Para mim, acompanhar a trajetória de Ana Luiza foi agonizante, mas é reconfortante encontrar no livro a única coisa que realmente consegue tirar alguém da depressão. Não são os remédios nem as terapias que fazem isso, mas o amor. Não o amor de pai e mãe, não o amor de amigos, não o amor de filha, mas o amor entre um homem e uma mulher. Esse é o único amor que consegue injetar em quem está deprimido a esperança de que não é tão pouco, que ainda vela apena viver.
Por quê?
Porque amor de pai e mãe é incondicional, não vale. Amor de amigos é insuficiente, porque amigos ficam ao seu lado mesmo que você seja tão fraco e imperfeito. Mas o amor de alguém que sente desejo por você, esse amor mostra que você tem algo que vale a pena lutar, algo que pode ser admirado e que pode fazer a diferença para outro alguém ser feliz. Você se sente importante, você encontra um motivo para se levantar, parar de chorar e acreditar que ainda existe algo dentro de você que presta.
"Ana Luiza ficou no mínimo meia hora decidindo se ia levantar. Foi ao banheiro, urinou sem ânimo; confrontou sua cara inchada no espelho, atirou água nela como se a agredisse. Olhou-a outra vez no espelho... e arregalou os olhos. Procurando nuvens escuras que giravam devagar como redemoinhos. Olhou bem dentro de seus olhos. Concentrou-se, avaliou... Se havia nuvens, teria de encontrá-las. Mas ela não sabia ainda ver... Só sabia sentir. Ela só sabia sentir a chuva, e não via as nuvens..."
Rafa é a representação desse amor para Ana Luiza. É ele quem inicia sua subida e que justifica sua luta para conseguir se recuperar, ou reencontrar. Sem Rafa, Ana Luiza não teria motivo para lutar.
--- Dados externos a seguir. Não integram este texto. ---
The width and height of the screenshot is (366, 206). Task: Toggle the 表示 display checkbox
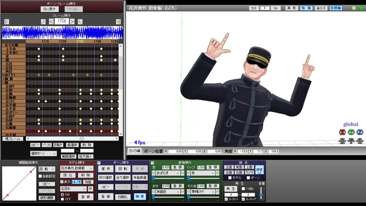point(62,182)
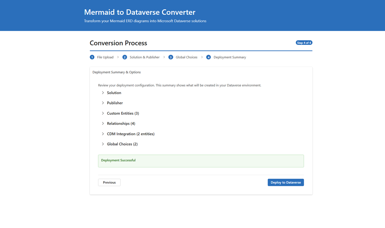
Task: Click the step 3 circled number icon
Action: [x=171, y=57]
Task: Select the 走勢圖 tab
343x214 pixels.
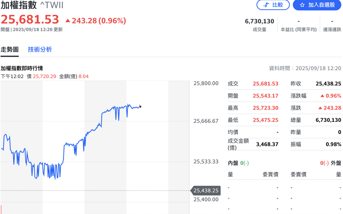Action: click(9, 49)
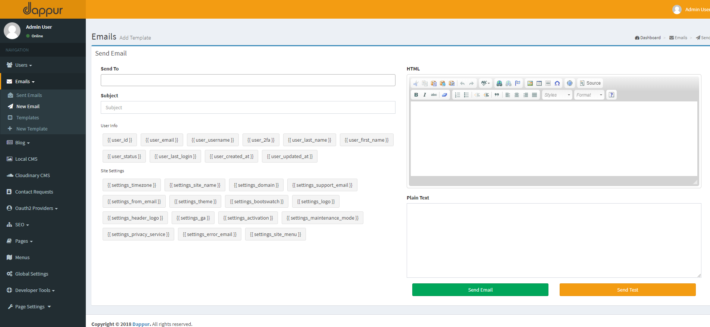Click the anchor flag icon
The image size is (710, 327).
pyautogui.click(x=517, y=83)
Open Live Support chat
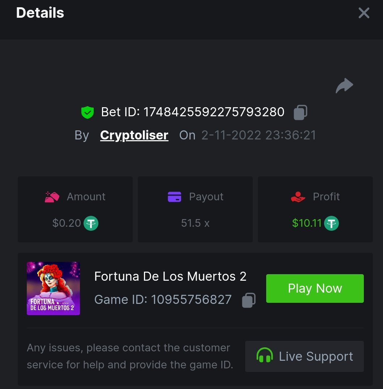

Mas não só porque ele diz que a ama, mas porque é verdadeiro. É um amor sem interesses. Um amor que usa o respeito e a confiança para solidificar sua base. Só assim é possível salvar alguém definitivamente da depressão.
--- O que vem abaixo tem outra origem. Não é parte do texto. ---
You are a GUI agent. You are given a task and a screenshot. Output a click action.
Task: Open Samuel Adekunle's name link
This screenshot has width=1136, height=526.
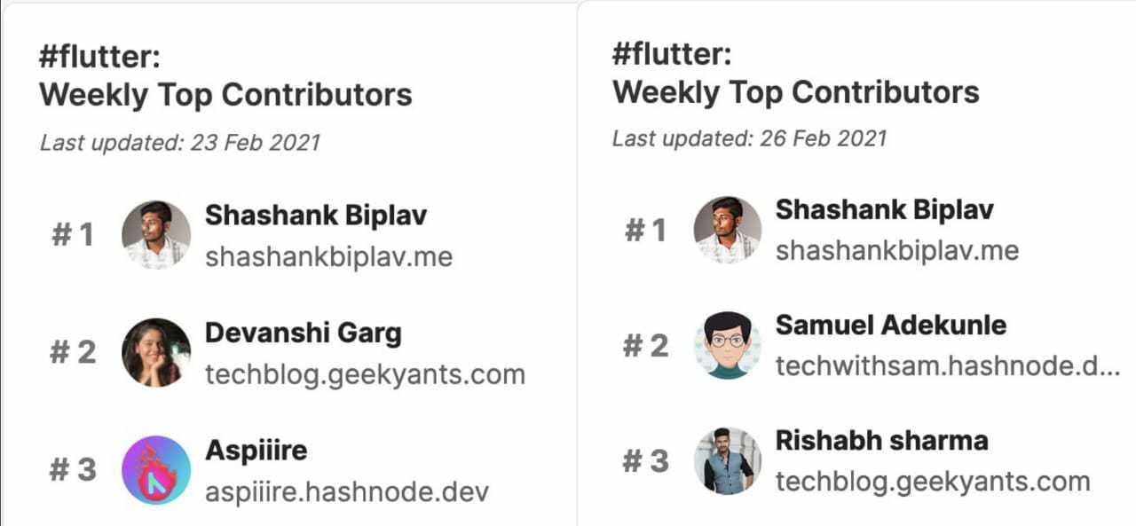click(890, 325)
Tudo o que fazemos, de bom ou ruim, tem consequências. Para nós ou para quem nos rodeia. Ana Luiza aprende isso da pior forma. Às vezes aquele telefonema que você recusa, a preguiça que evita você sair numa tarde, ou a resposta mais rude a alguém, pode direcionar a vida para um resultado desastroso. Mesmo você não tendo culpa direta, sempre fica a dor na consciência de que poderia ser diferente. E tudo o que você faz de ruim com você mesmo, um dia é cobrado. Seu corpo e sua mente cobram.
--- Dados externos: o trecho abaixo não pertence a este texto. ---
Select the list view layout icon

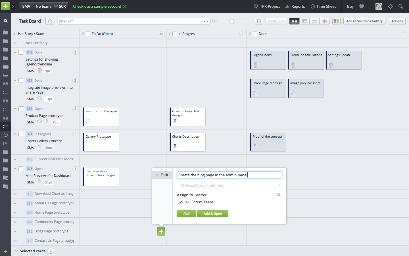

"Em dez de outubro, dia de céu nublado, ela se sentira feliz como há muito tempo não se sentia. Ela flutuava, seu corpo finalmente pairava. Por um momento nada faltara a ela. E por um momento ela não tivera medo. Na primavera tudo renascia... mesmo que não houvesse muito sol. Havia força."
A parte final de Reencontro demonstra que o fim de um processo pode ser mais doloroso que todo o seu conjunto, mas que se você tiver quem te ama, de verdade, você consegue se levantar, se reencontrar, se reconstruir e recriar uma vida que pensou que não poderia ter.
Curioso que disse isso no texto do dia dos namorados de sexta-feira, mas, no fim, tudo que você precisa para se manter em pé, é acreditar em você mesmo e em que te ama. Com isso, você consegue ser feliz.
Reencontro, principalmente para quem já conheceu a depressão, é uma leitura que traz a confirmação de que você pode ser um vencedor sobre uma doença que não é compreendida pela maioria das pessoas, mas que existe e te destrói por dentro.